二人が洗い終えると、ター坊がポテポテと歩いてきて蛇口をひねり手足を洗い始めた。
「タヌキが自分で手足洗ってるよ・・・!」
どこからか取り出した手拭いで額を拭いた。
「額の汗を拭っている・・・」
慧は驚きをつぶやく。
中に入って女将に採れた野菜を見せる。
「良い野菜が育ってるね」
「おいしいお夕食が出来そうですよね!」
「二人とも汗かいたでしょう。
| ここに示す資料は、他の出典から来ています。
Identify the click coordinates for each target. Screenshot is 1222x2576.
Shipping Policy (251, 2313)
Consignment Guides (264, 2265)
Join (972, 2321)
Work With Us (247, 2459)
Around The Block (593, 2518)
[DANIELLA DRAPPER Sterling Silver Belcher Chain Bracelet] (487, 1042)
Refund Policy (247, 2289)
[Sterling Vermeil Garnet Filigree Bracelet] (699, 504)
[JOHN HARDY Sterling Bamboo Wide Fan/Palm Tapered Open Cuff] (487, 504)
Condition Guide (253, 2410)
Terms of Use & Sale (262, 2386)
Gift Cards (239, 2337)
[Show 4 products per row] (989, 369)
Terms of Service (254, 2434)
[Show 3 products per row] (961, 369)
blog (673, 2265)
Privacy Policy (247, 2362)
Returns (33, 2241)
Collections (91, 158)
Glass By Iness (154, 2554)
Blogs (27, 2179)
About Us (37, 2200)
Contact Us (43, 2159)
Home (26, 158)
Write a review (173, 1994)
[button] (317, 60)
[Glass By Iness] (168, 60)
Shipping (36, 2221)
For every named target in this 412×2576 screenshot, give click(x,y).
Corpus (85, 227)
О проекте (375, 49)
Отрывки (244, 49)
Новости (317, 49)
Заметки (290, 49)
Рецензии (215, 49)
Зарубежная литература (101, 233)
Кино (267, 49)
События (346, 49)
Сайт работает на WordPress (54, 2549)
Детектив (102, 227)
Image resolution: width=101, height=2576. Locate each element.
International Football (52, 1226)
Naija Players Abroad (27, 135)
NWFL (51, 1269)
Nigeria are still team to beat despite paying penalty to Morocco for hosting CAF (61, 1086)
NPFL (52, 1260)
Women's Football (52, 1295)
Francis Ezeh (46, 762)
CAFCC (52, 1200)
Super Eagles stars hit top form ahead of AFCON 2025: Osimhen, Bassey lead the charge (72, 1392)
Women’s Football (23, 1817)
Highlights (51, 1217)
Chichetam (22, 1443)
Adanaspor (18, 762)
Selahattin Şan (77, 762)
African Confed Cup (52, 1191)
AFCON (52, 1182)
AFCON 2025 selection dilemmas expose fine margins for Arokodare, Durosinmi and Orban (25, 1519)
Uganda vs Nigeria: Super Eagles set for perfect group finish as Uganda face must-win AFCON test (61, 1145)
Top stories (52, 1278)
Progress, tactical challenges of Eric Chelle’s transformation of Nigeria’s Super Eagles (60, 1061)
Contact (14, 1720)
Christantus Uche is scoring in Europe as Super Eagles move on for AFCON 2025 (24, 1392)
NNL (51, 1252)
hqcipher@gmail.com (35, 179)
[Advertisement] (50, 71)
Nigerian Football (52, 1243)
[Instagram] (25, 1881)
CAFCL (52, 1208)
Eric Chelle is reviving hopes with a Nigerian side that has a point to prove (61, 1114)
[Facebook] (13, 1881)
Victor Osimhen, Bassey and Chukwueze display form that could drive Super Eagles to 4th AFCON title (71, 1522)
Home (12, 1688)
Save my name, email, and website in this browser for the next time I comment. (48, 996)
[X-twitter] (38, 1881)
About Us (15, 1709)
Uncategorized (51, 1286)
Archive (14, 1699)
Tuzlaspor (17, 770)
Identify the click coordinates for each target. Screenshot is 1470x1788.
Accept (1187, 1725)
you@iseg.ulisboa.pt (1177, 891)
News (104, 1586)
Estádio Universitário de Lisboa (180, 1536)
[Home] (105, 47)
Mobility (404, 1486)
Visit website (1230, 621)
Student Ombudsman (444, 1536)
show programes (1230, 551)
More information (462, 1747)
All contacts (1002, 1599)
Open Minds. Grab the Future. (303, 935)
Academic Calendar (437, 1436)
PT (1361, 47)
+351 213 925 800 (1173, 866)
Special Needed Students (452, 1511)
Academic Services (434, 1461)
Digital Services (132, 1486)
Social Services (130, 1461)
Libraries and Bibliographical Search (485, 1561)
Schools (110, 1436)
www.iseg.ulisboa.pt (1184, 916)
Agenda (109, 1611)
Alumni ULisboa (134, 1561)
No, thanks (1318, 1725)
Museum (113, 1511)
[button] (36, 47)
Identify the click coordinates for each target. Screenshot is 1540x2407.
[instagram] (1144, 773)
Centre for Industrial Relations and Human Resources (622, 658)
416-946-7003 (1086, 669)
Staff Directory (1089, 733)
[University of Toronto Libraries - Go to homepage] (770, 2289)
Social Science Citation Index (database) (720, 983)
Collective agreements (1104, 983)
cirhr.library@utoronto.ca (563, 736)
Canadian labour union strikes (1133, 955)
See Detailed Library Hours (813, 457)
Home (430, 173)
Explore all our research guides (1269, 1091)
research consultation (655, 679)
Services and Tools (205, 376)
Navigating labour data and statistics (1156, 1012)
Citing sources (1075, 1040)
着替えてらっしゃいな」
女将は二人に新しい従業員の着物を渡す。
「慧君、覗いちゃだめだよ~!」
アスカは女子更衣室スペースのカーテンを閉めながらお茶目に言う。
「覗かないですよ・・・」
慧は誰もいないのでそのまま従業員休憩室で着替えた、
二人が着替え終えると、女将が声をかけた。
「アスカちゃん、慧君。この野菜持って行ってくれるかい?」
「はーい! じゃあ慧君。厨房にもって行こっか!」
慧は本日二回目の厨房に足を踏み入れた。
「この厨房・・・」
やはり静かだった。
誰もいない。
まるで誰にも使われたことがないかのよう。
「誰もいないんですかね。野菜はどこかに置いておきますか?」
「いや、そんなことないと思うけど」
アスカは適当なところに野菜の入った籠を置き、厨房内をうろうろし始めた。
「何か、探してるんですか?」
「ん? おーい! 出てきてー!」
アスカがそこかしこをキョロキョロ観察する。
「そこか!」
すると、
「!」
物陰から「何か」が動いた。
何かというのは「どんなものなのかよく見えなかったから」ではない、慧には「何も見えなかった」のだ。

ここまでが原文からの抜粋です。